# [Work instructions]
Wherever the string "agent" occurs in a line of these records, report that line.

===== Source information

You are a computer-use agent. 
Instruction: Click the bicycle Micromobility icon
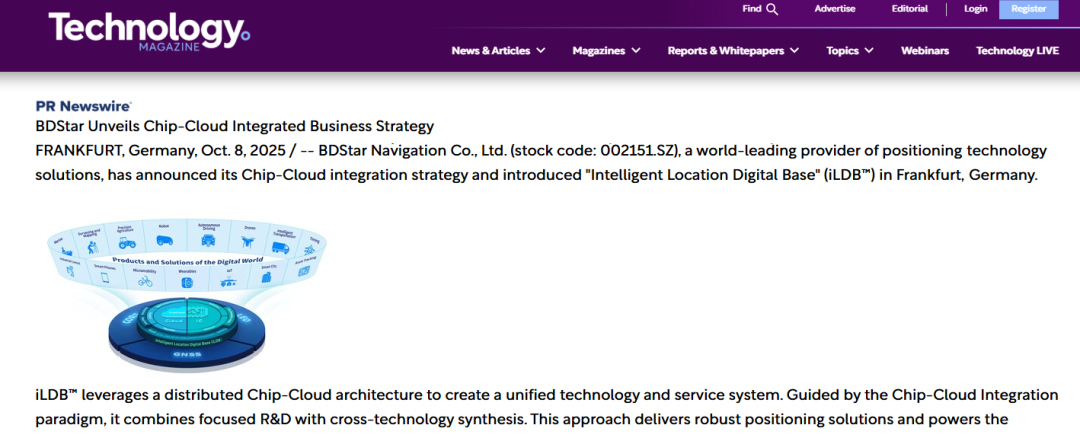146,281
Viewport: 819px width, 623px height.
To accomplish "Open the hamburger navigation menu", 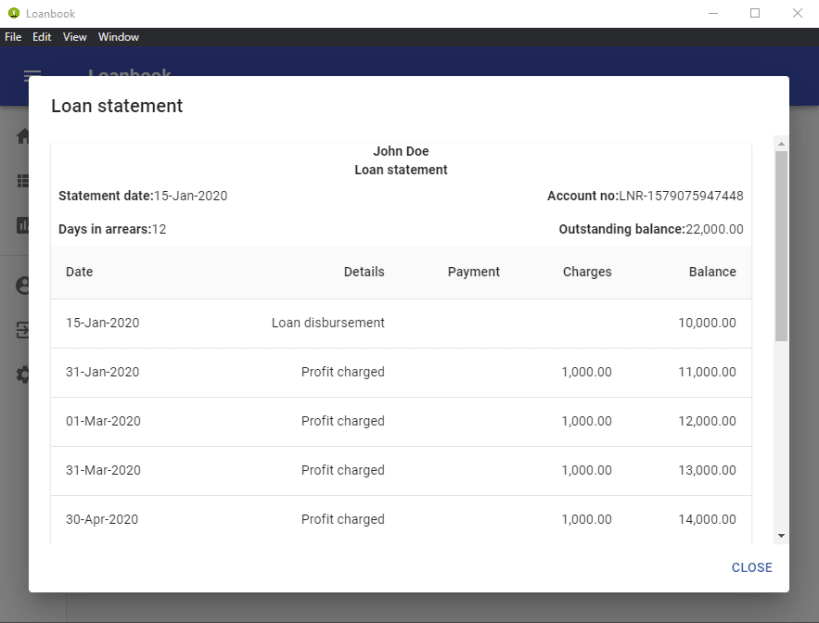I will (x=31, y=76).
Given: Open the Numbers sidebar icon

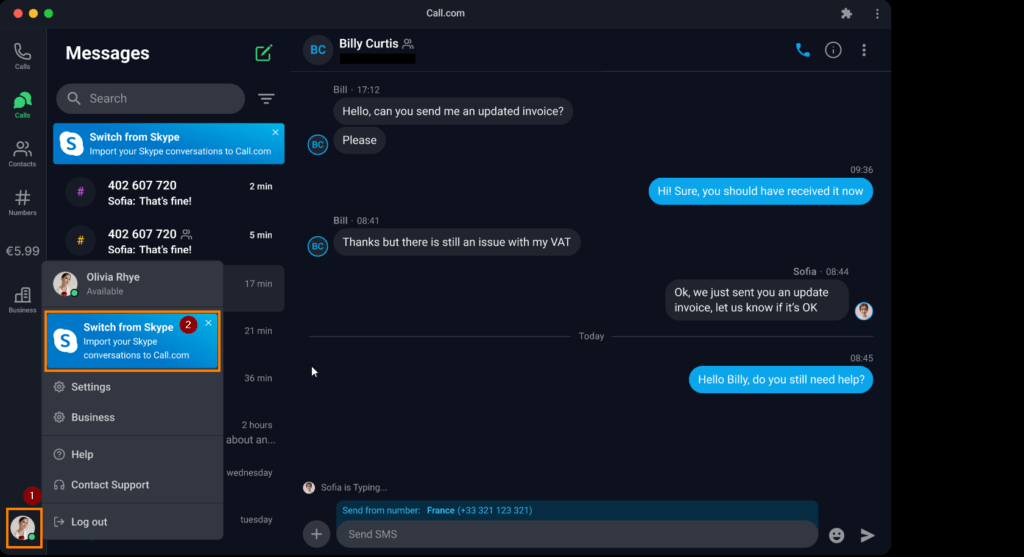Looking at the screenshot, I should coord(22,201).
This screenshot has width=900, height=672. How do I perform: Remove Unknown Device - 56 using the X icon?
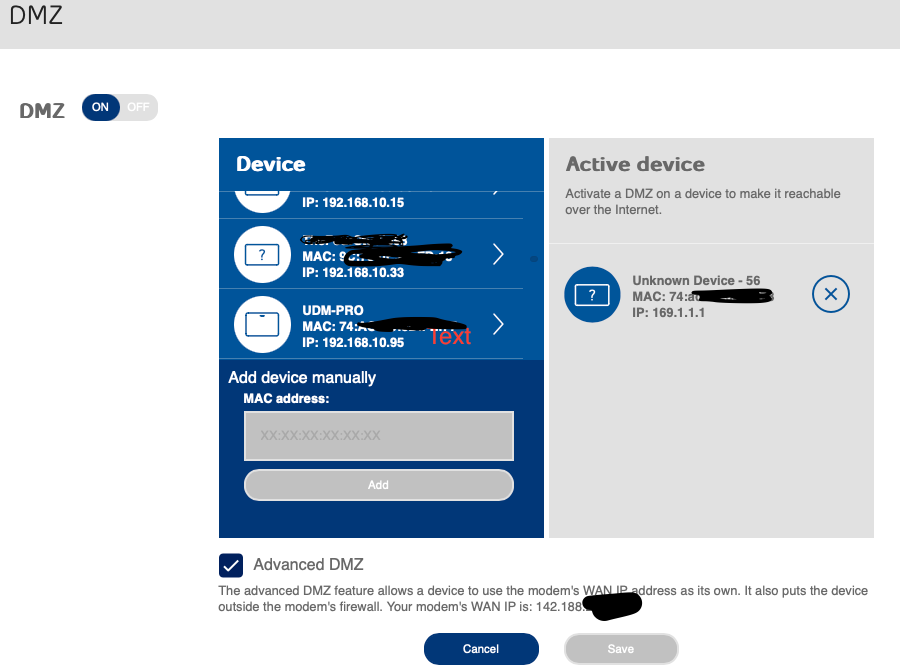(x=831, y=293)
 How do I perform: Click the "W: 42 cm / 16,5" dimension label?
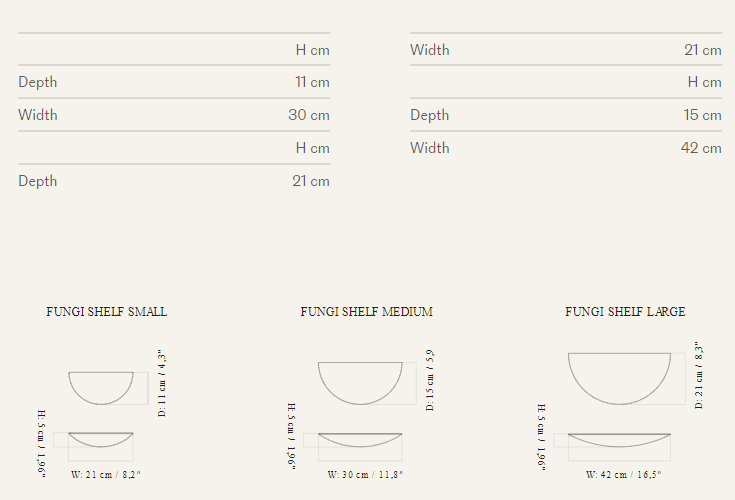[624, 474]
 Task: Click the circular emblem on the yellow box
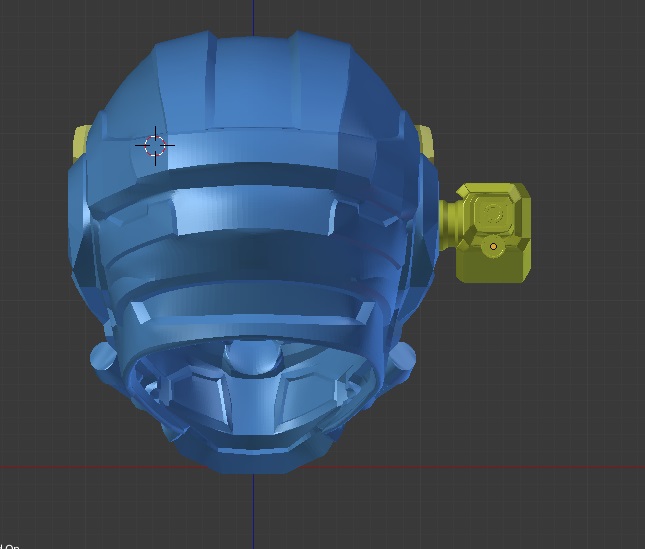click(x=491, y=213)
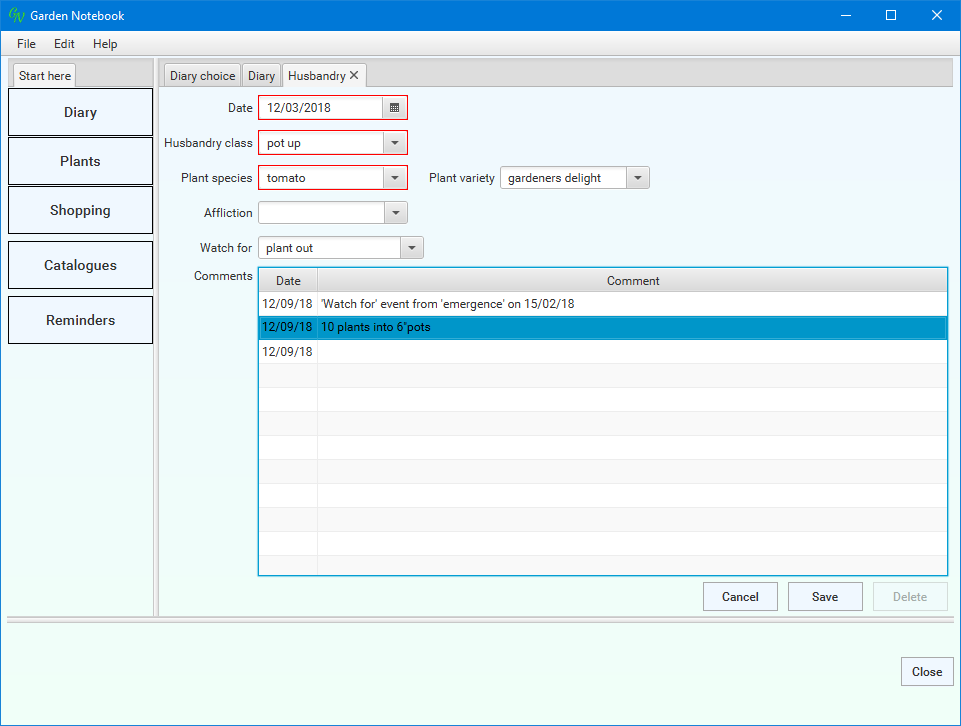Screen dimensions: 961x726
Task: Switch to the Diary choice tab
Action: [203, 76]
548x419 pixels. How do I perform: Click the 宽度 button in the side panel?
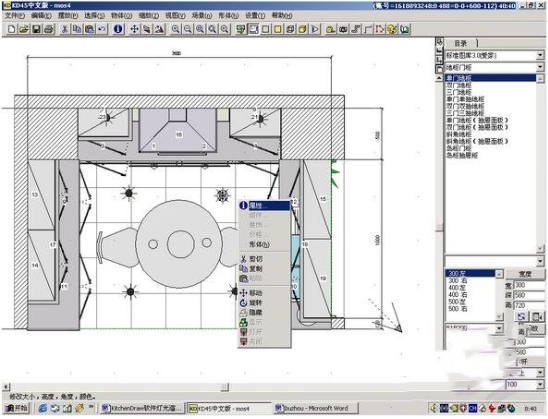coord(525,274)
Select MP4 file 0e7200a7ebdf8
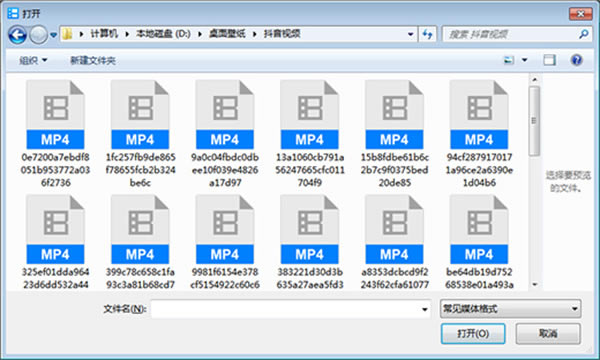This screenshot has height=360, width=600. pyautogui.click(x=55, y=134)
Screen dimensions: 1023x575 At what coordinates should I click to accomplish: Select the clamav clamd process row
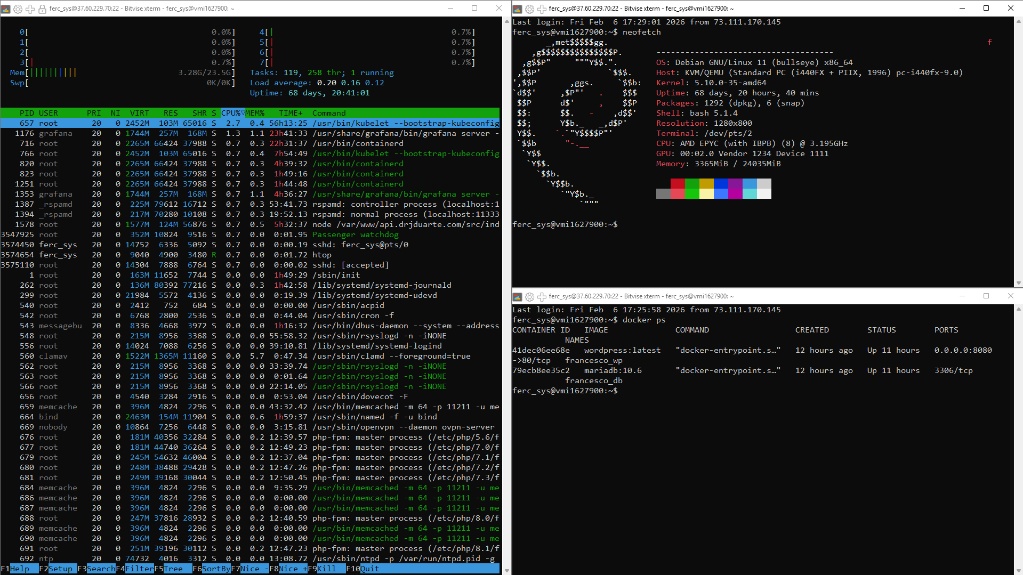(250, 356)
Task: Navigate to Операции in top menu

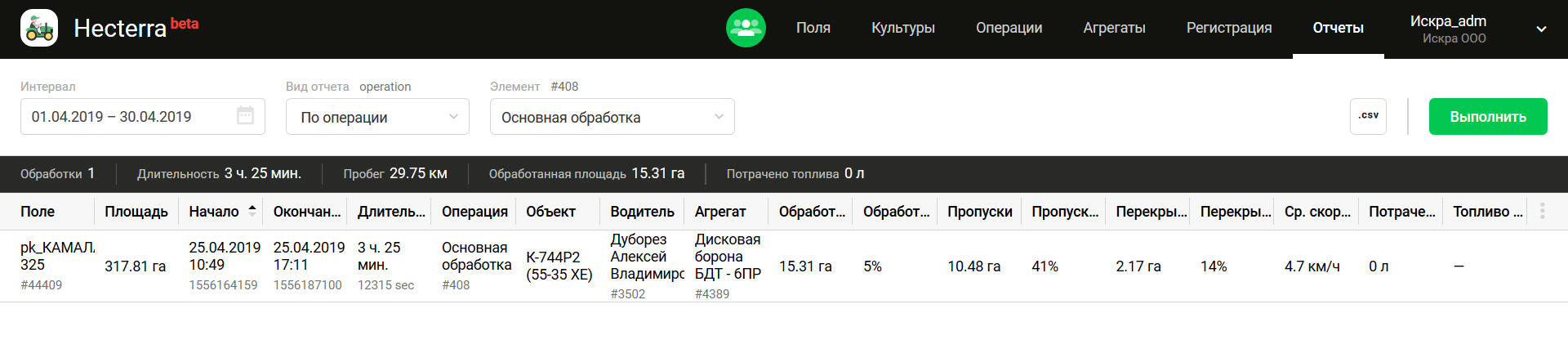Action: [x=1009, y=28]
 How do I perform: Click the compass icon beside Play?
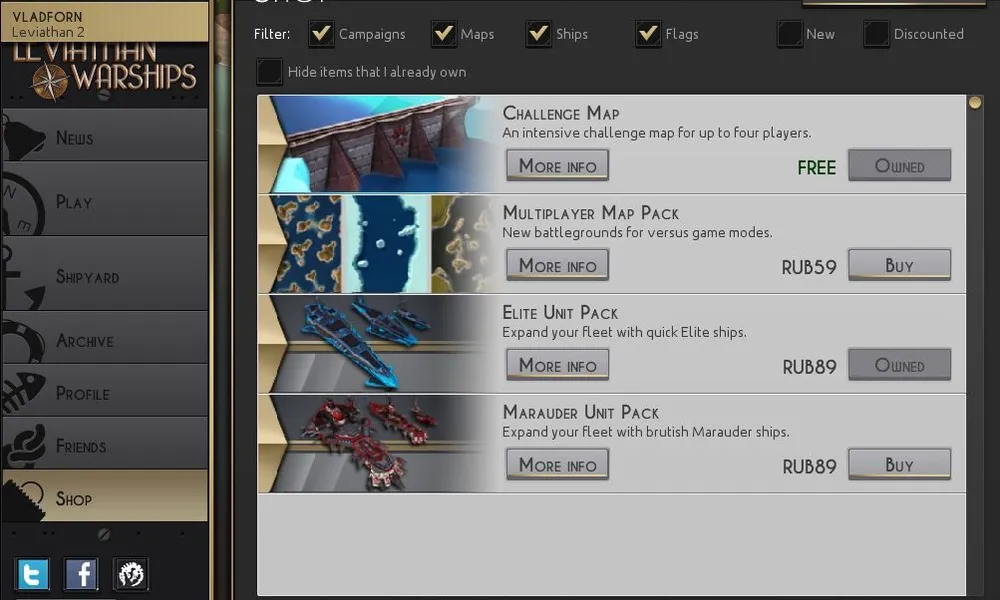click(22, 201)
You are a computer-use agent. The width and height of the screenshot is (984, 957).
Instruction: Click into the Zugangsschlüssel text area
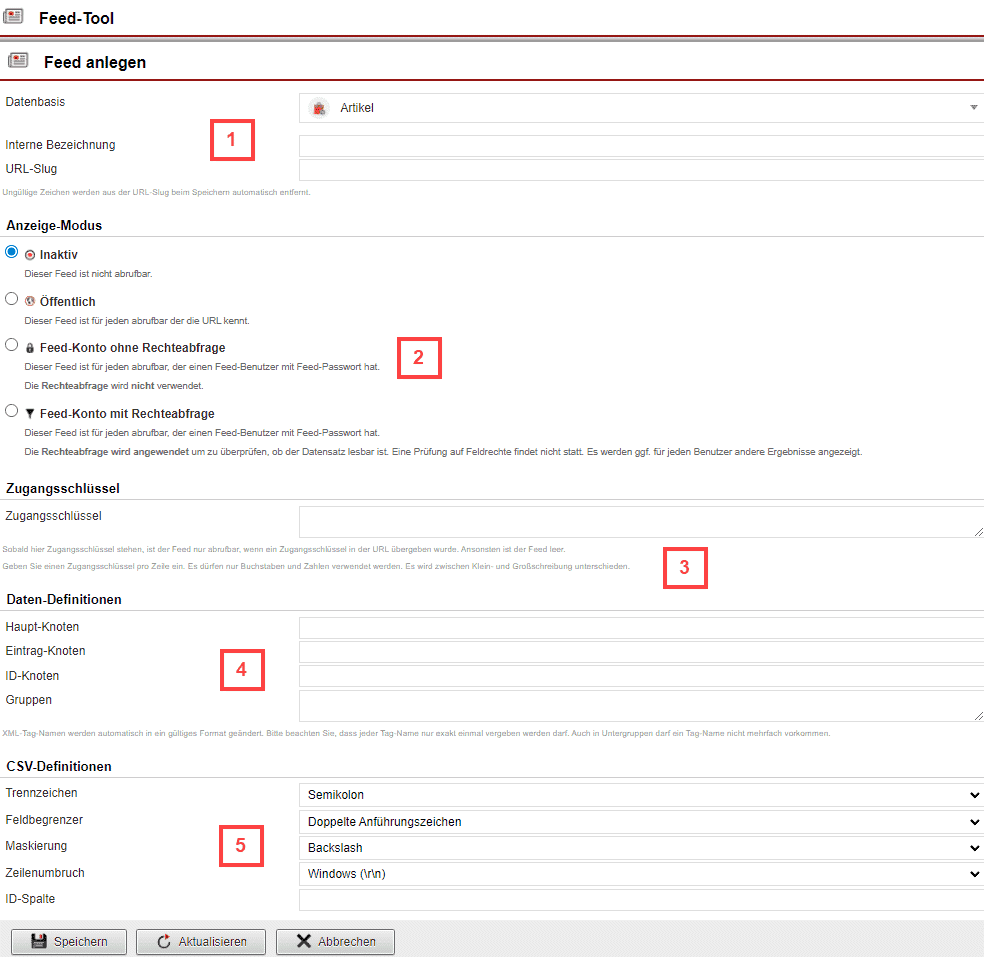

==========

# [Output for this exercise]
You are a computer-use agent. 
You are a computer-use agent. The width and height of the screenshot is (984, 957).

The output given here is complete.